Pero para interpretar estos datos es necesario establecer a priori un contexto geológico, que pueda servir como base. Y eso precisamente es lo que se trata de conseguir con las primeras mediciones que la sonda está realizando en Ryugu. Según han comunicado los responsables de la misión, con los últimos datos obtenidos se puede determinar que este objeto se formó a partir de una pila de escombros porosa, que tomó la forma de peonza durante un periodo de giro rápido.

Uno de los instrumentos esenciales que está utilizando Hayabusa 2 con este fin es su espectrómetro de infrarrojo cercano (NIRS3), cuyos datos han ayudado a detectar la presencia de minerales hidratados en la superficie del asteroide. Previamente las observaciones a telescopio habían permitido obtener pistas sobre la existencia de carbono, por lo que se había considerado que la composición del asteroide podría ser análoga a la de los meteoritos de condrita carbonácea, que muestran evidencias de alteración química generada por el agua. Ahora, esta teoría cobra más fuerza y va más allá, teorizando que Ryugu pudo formarse por la unión de los fragmentos resultantes del impacto de un asteroide más grande.

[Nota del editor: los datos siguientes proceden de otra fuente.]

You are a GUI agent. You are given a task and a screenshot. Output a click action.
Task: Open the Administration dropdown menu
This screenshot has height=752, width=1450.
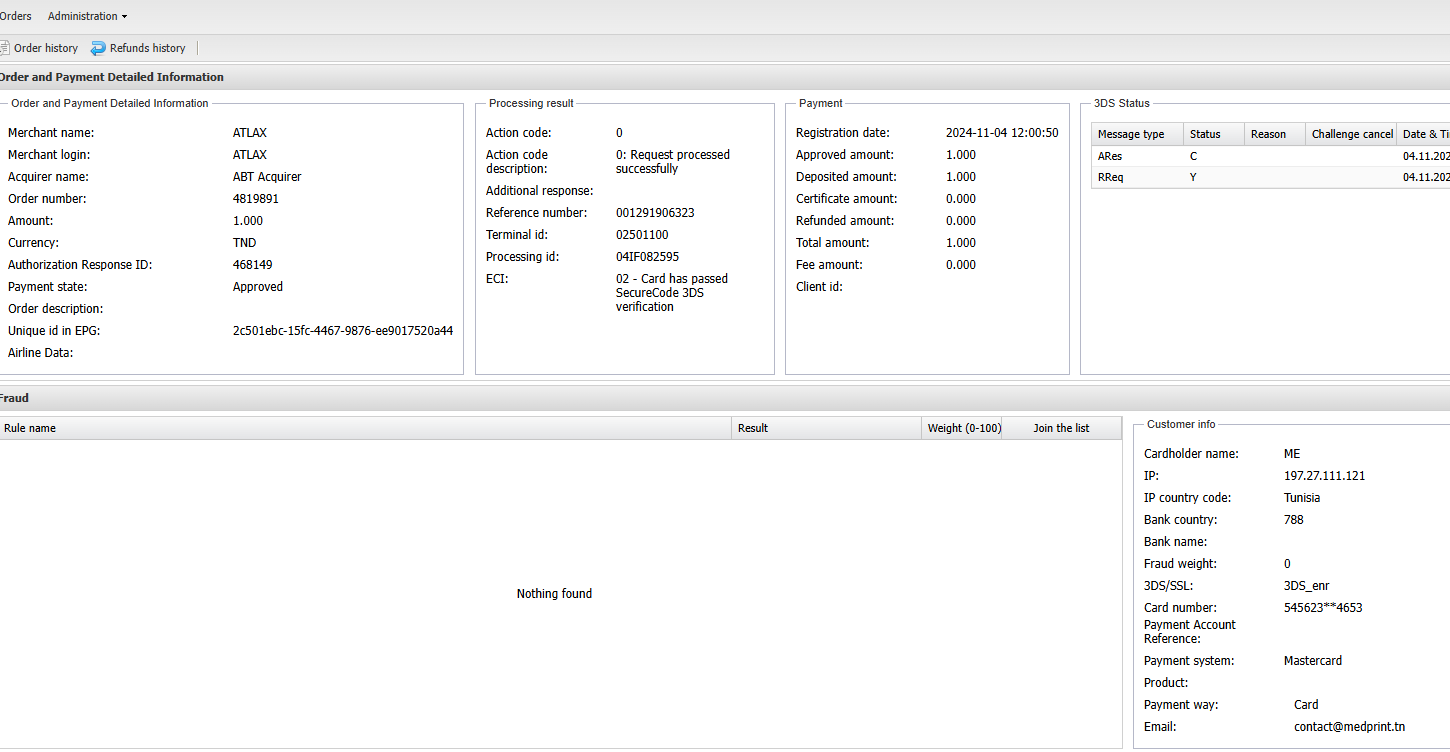click(x=87, y=16)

Pero el trabajo del halcón peregrino japonés, como muchos lo han llamado, no se queda aquí. Gracias a él, también los científicos de JAXA están identificando algunos puntos de Ryugu que podrían ser un buen lugar de aterrizaje para una nueva nave que volaría hasta allí en un futuro para complementar el trabajo que se está llevando hasta ahora.

Aún le queda mucho por hacer, pero tiene todo un año por delante. Recientemente la agencia espacial japonesa publicó un vídeo en el que se comprobaba que la sonda comenzó su trabajo nada más llegar a su destino. Y, si todo va bien, lo seguirá haciendo durante muchos meses más. Seguro que le quedan muchas noticias por enviar.